Lula, de novo

É nas situações-limite da política externa que se avalia com mais propriedade a posição ideológica dos governos. Normalmente os mais extremistas são também os mais avessos a consensos internacionais. Isto acontece em situações tão diversas como a adesão à União Europeia, a assinatura de acordos internacionais sobre o clima ou a tomada de posição sobre conflitos mundiais em votações da ONU, por exemplo. Tendo isto em conta, é possível dizer-se que o governo brasileiro dos últimos quatro anos foi um desastre. Bolsonaro é um péssimo político (foi-o também interna e externamente) e a posse de Lula que hoje se realiza inaugura um novo ciclo da política brasileira, que se augura muito melhor que o anterior.

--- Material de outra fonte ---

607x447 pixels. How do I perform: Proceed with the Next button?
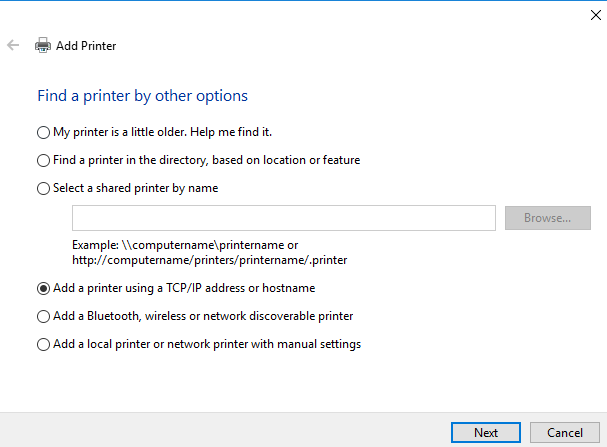(x=486, y=432)
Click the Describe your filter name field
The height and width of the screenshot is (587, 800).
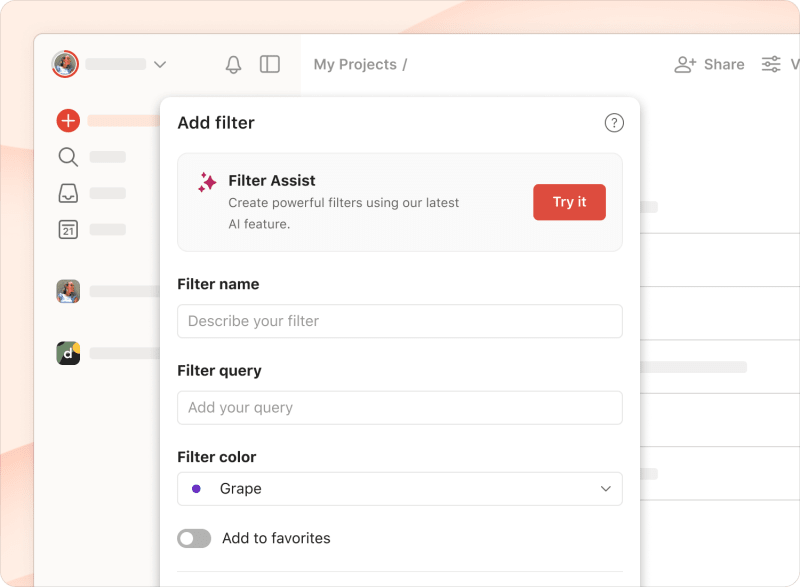pos(400,321)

Apesar disto, é lamentável que Lula se recuse a condenar a invasão russa da Ucrânia, tal como fez o seu antecessor.

Não apenas porque a esmagadora maioria dos governos condene o despotismo de Putin, e o Brasil, juntamente com algumas ditaduras do mundo, esteja relativamente isolado no panorama mundial, mas sobretudo porque, com esta posição, o Brasil se afasta dos valores do Direito Internacional, da Justiça e da Paz. Relativamente à Guerra da Ucrânia, o Brasil tinha tudo a ganhar se Lula, com o seu carisma, condenasse inequivocamente a invasão da Ucrânia, como fazem quase todos os líderes democráticos mundiais. Para lá dos valores, o antiamericanismo tem custos mais comezinhos que afetam a vida do cidadão comum — políticos, económicos e sociais.